Un anno di tennis: il 2016 si appresta ad andare in vacanza e, in occasione delle feste, abbiamo pensato di regalarvi la nostra ideale Top 10: i dieci momenti che, per un motivo o per laltro, hanno maggiormente illuminato la stagione sotto la rete. Raccontare dodici mesi di tennis in poche righe non può chiaramente essere esaustivo nè questo riassunto ha la pretesa di esserlo; troverete qui i momenti che più di altri hanno avuto impatto per chi scrive. Dal pazzo finale di Wimbledon juniores a un oro olimpico impronosticabile passando per due nuovi numeri 1 e il declino dei mostri sacri, ecco a voi gli highlights dellanno con la speranza che il 2017 possa essere altrettanto emozionante.

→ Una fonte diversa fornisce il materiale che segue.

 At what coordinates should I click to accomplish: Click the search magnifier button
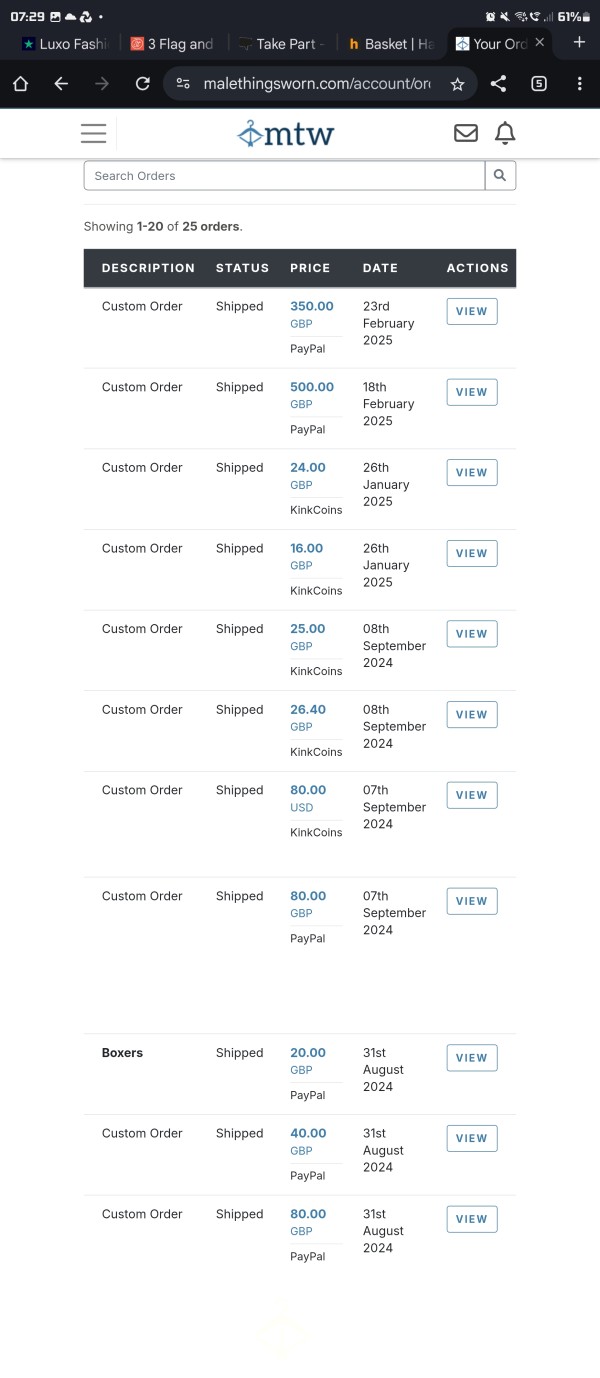pos(500,175)
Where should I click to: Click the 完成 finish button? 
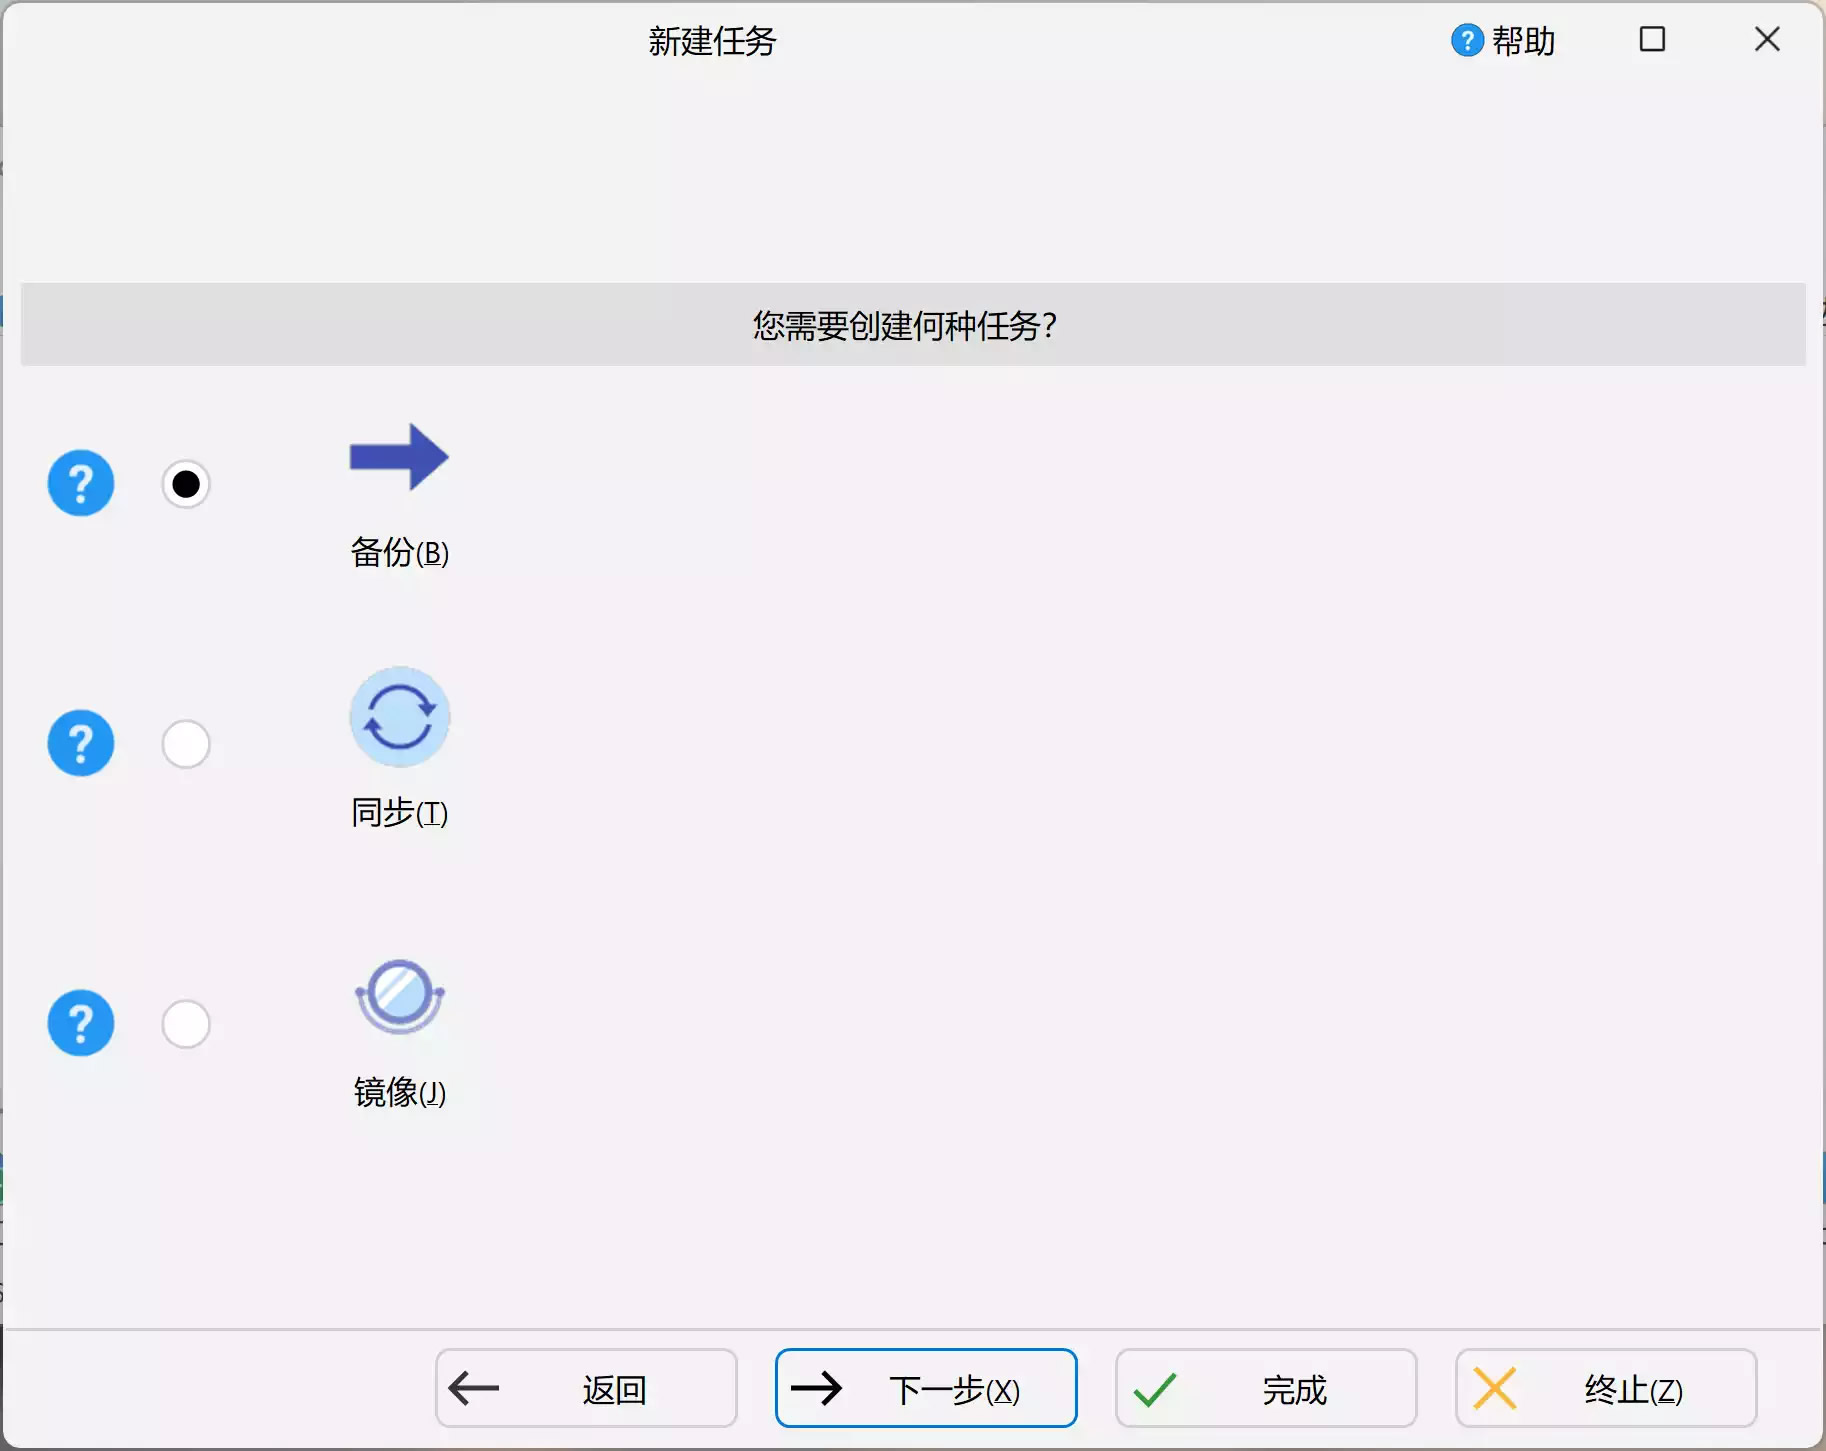coord(1264,1388)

Siamo talmente abituati ai trionfi di Novak Djokovic che l’impresa è passata quasi inosservata: vincendo per la prima volta il Roland Garros, il tennista serbo ha finalmente realizzato il Grande Slam, mettendo in bacheca il quarto e unico Major che ancora gli mancava in carriera. Risultato straordinario perchè pochi sono i tennisti che possono fregiarsi di questo traguardo (l’ultimo è stato Rafa Nadal) e perchè ottenuto a 29 anni appena compiuti, dunque – almeno sulla carta – con altri anni di ottimo tennis davanti a sè. Poco importa che da lì in avanti la stagione di Djokovic abbia subito un improvviso calo; vuoi per le minori motivazioni, vuoi per il maggior tempo dedicato alla famiglia (come rivelato dall’ormai ex coach Boris Becker), Nole ha fallito gli altri grandi appuntamenti (Wimbledon, Olimpiadi, Us Open e Atp Finals, arrivando comunque in finale negli ultimi due) e ha perso dopo quasi due anni e mezzo la prima posizione nel ranking mondiale. Nel 2017 lo ritroveremo sicuramente protagonista, a caccia di altri traguardi (per esempio il record di 17 Slam detenuto da Federer: ancora lontanuccio, gliene mancano 5).

Un po di Italia non poteva mancare, pur in un anno avaro di soddisfazione per i nostri colori. Sulla breccia non finiscono nè Sara Errani o Roberta Vinci, nè Fabio Fognini: lo fa Paolo Lorenzi, capace a 34 anni e mezzo di vincere, finalmente, il primo titolo ATP. Il romano lo ha fatto a Kitzbuhel, in un appuntamento di categoria 250 nel quale era la quarta testa di serie: messi in fila Carballés Baena, Jan-Lennard Struff e Gerald Melzer, Lorenzi ha infine battuto Nikoloz Basilashvili per 6-3 6-4. Una gran bella soddisfazione per un giocatore dal grande spirito di sacrificio e dalla grande etica, ma spesso vittima di infortuni e sfortune (soprattutto nei tabelloni Slam). Lingresso nella Top 35, avvenuto a metà settembre, non è che il riconoscimento a una carriera da lottatore.

Chi scrive è da tempo un convinto sostenitore della giovane Ana Konjuh, 19 anni il 27 dicembre ed ex numero 1 juniores (due Slam nel 2013); tuttavia, al di là delle simpatie, il back to back tra la croata e Agnieszka Radwanska merita una menzione negli highlights della stagione. Wimbledon, secondo turno: la Konjuh rimonta un set di svantaggio e arriva al terzo, dove sul 5-4 serve per il match con due match point a disposizione, poi ha ancora il turno alla battuta per chiudere sul 7-6. Quando siamo 7-7 la Konjuh mette un piede sulla pallina nel tentativo di recuperare la smorzata di Aga; inevitabile storta alla caviglia, tanto dolore e lintervento del fisioterapista. Il match finisce 9-7 per la Radwanska, con la croata che gioca lultimo game da ferma e con le lacrime agli occhi. Due mesi dopo le due si ritrovano agli ottavi degli Us Open: la Konjuh stravince (6-4 6-4) e per la prima volta in carriera raggiunge i quarti di uno Slam. Perderà da Karolina Pliskova, ma essendosi ripresa quanto aveva lasciato sul campo numero 2 di Wimbledon.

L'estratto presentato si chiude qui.